Our Greatest Managers – Part 7 (The Outcome)

31 Jan, 2024
written by Nigel Kahn
 

Our Greatest Managers – Part 7 (The Outcome)

Part seven of my search to find the greatest ever West Ham top-flight manager continues with the final part.

If you haven’t read parts one to six yet then it is probably best that you do so first. Part one explains how each manager’s performance will be judged and the formula.

So, in my quest to find who is statistically the greatest West Ham top-flight manager ever to guide us through top-flight league campaigns.

We now head into the last round, so let’s recap the current standings that we rolled over from part 6.

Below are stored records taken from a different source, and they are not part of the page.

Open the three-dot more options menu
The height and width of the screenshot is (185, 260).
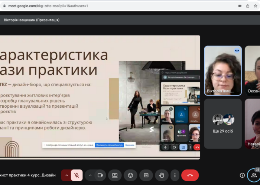coord(175,175)
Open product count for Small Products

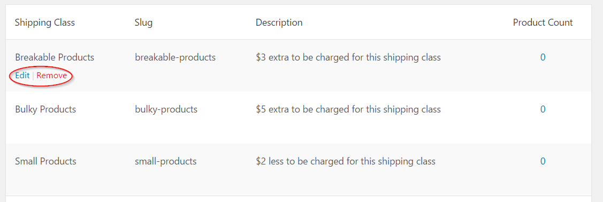pos(543,161)
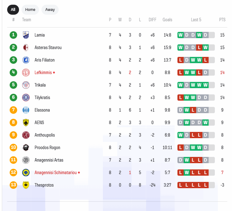Click the Elassona team crest

pyautogui.click(x=26, y=110)
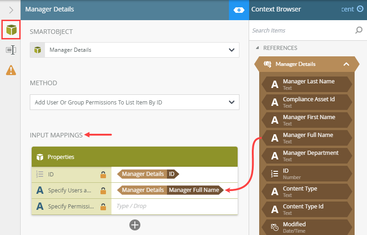This screenshot has height=235, width=367.
Task: Collapse the References section triangle
Action: pyautogui.click(x=257, y=48)
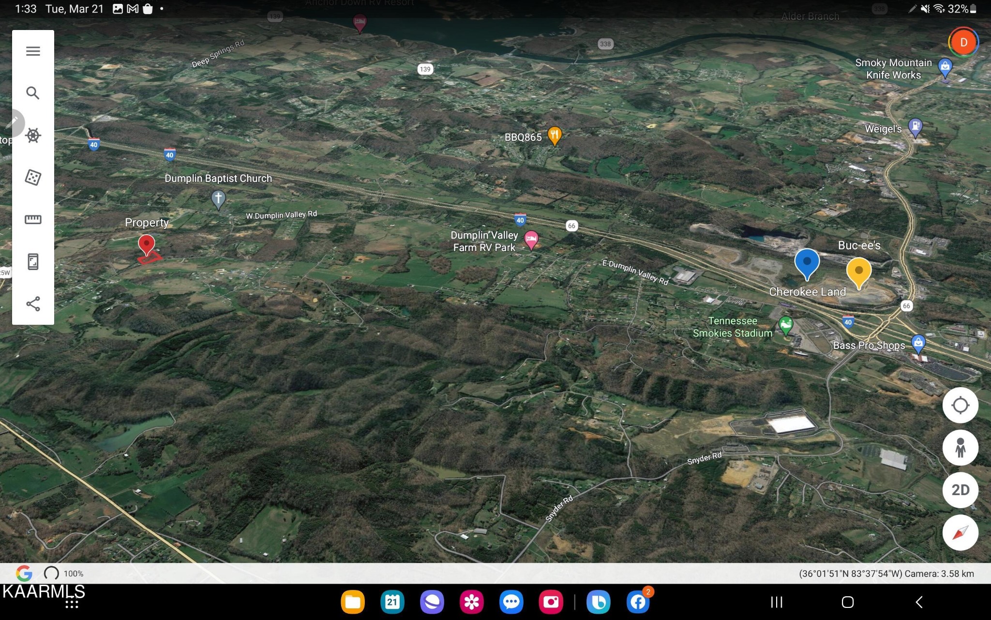Open the hamburger menu in sidebar
The image size is (991, 620).
(33, 51)
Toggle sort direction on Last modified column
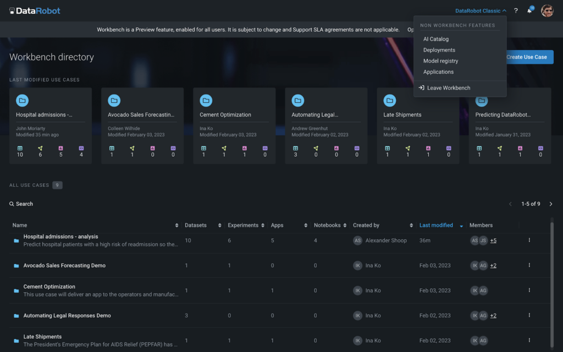The width and height of the screenshot is (563, 352). pyautogui.click(x=461, y=225)
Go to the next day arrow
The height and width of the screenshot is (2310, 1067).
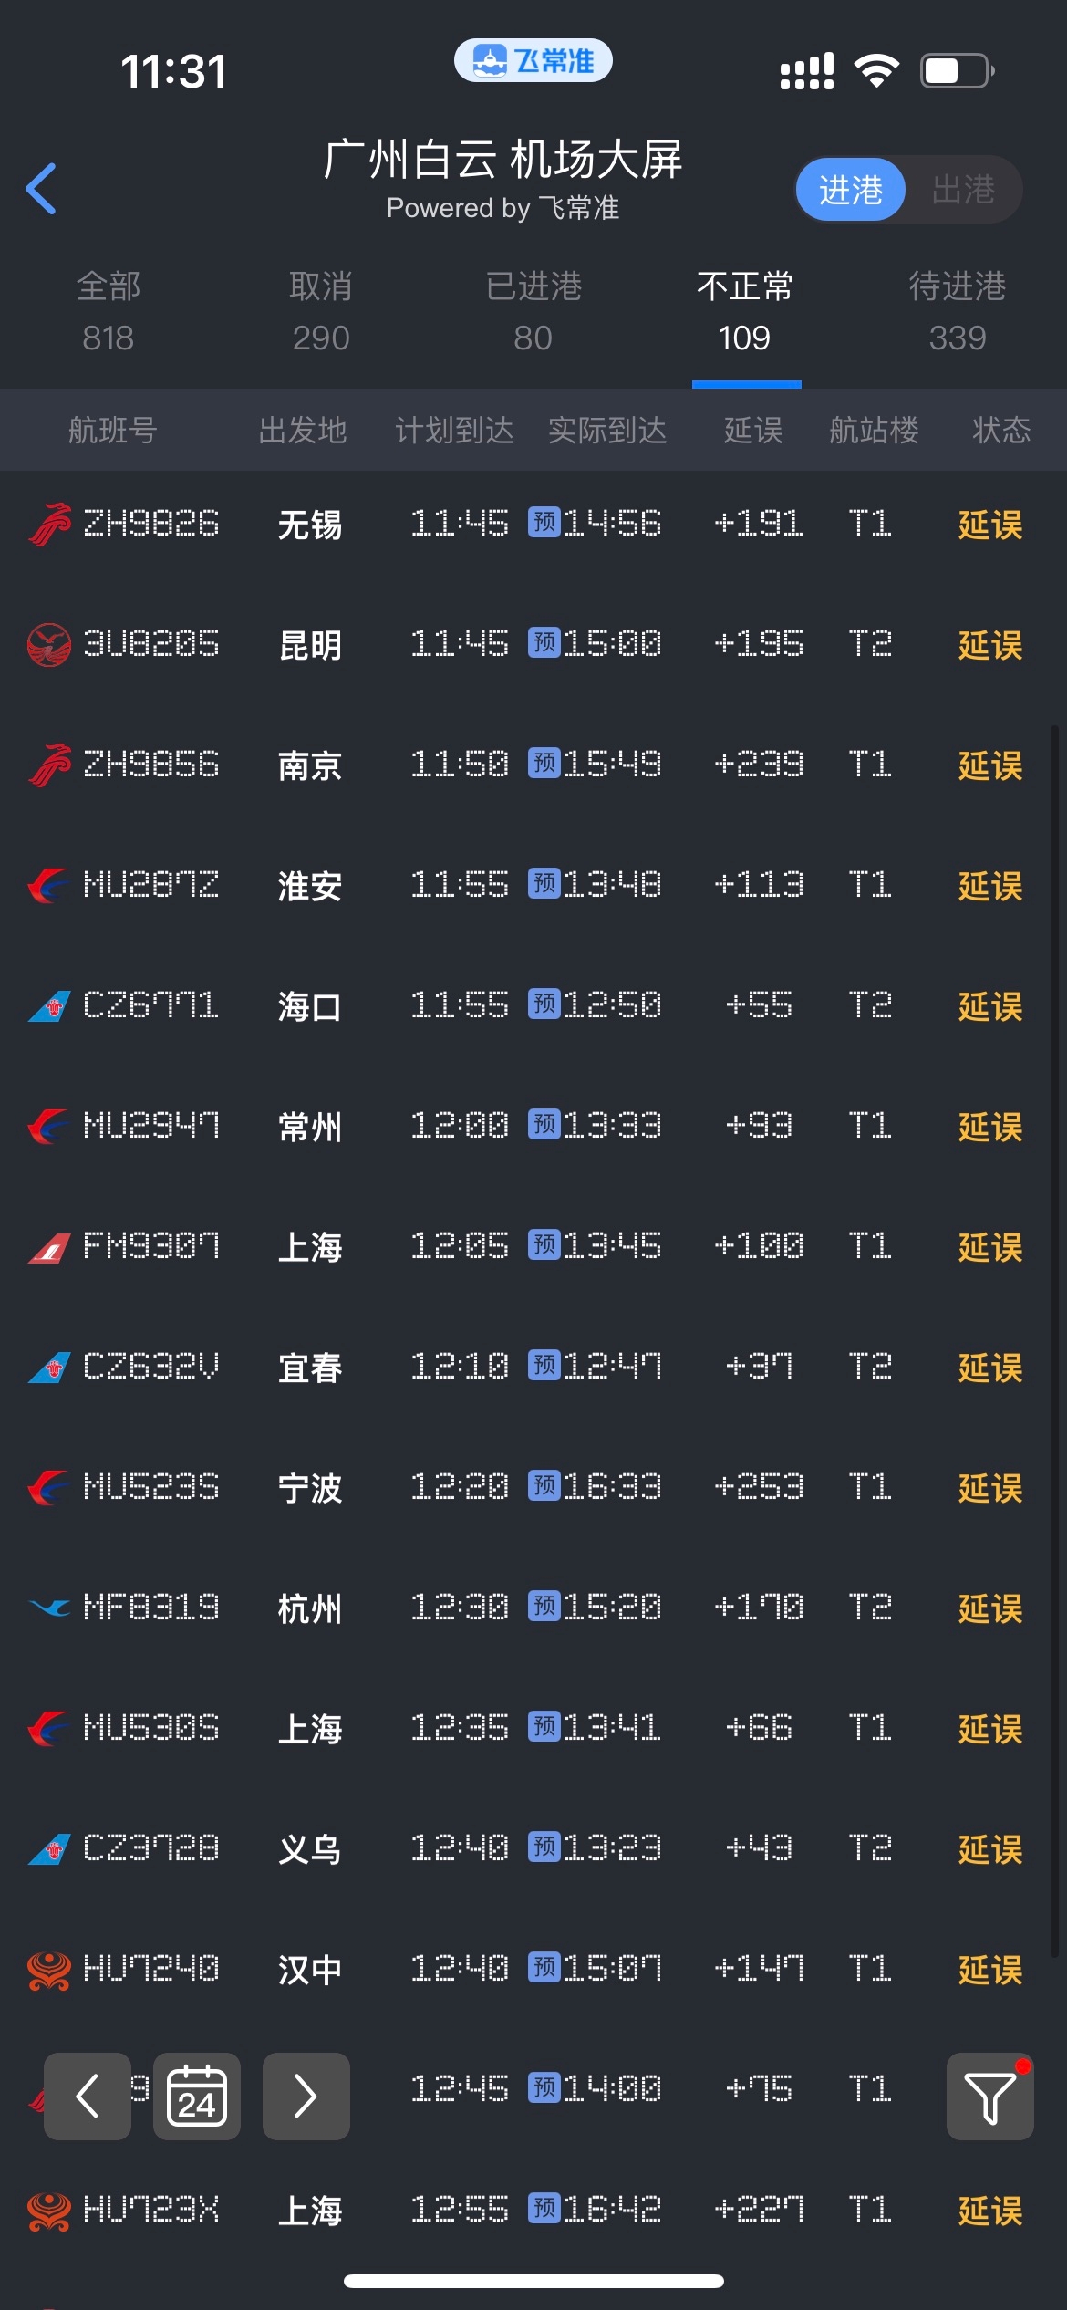pyautogui.click(x=306, y=2096)
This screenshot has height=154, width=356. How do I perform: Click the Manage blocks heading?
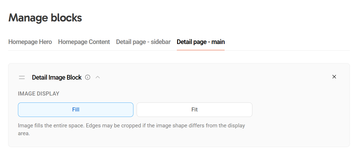pyautogui.click(x=45, y=18)

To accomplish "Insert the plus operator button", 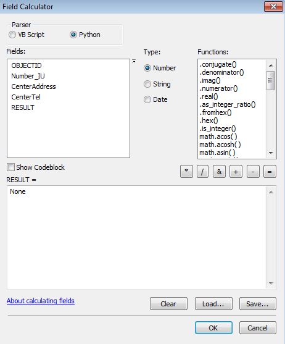I will (236, 172).
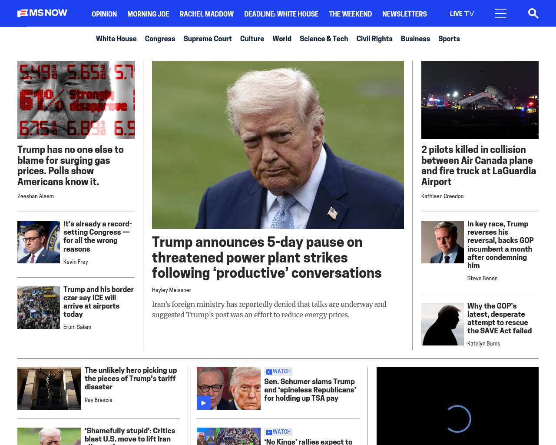Image resolution: width=556 pixels, height=445 pixels.
Task: Open the Science & Tech section
Action: (324, 39)
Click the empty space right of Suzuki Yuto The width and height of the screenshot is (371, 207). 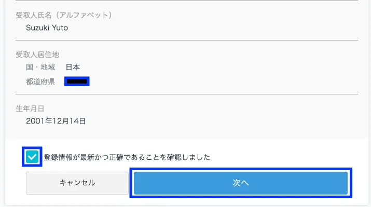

The last round covers average points per season. To achieve this, I had to even the scores between those who managed 42 league games and those who contained 38 league games. To do this, I worked out the average point per game, then multiplied it by thirty-eight to give me an equal figure for all managers.  The same was done for those who were dismissed during a season.

The first four managers, King, Fenton, Greenwood & Lyall, managed under two points for a win. So, to achieve their average points over 38 games, I multiplied all their wins by 3, added a point for each draw, and divided that by the number of games, and times it 38, which would give the equivalent average of a 38-game season.

For example,
Syd King won 136 games = 408 points at 3 for a win; he drew 82 games, taking his point tally to 490. Divide that by the number of games he managed, 378, giving an average point per game of 1.29. Multiply by 38, and we get a 38-game average point score of 49

 

So, Here we go with the last round scores.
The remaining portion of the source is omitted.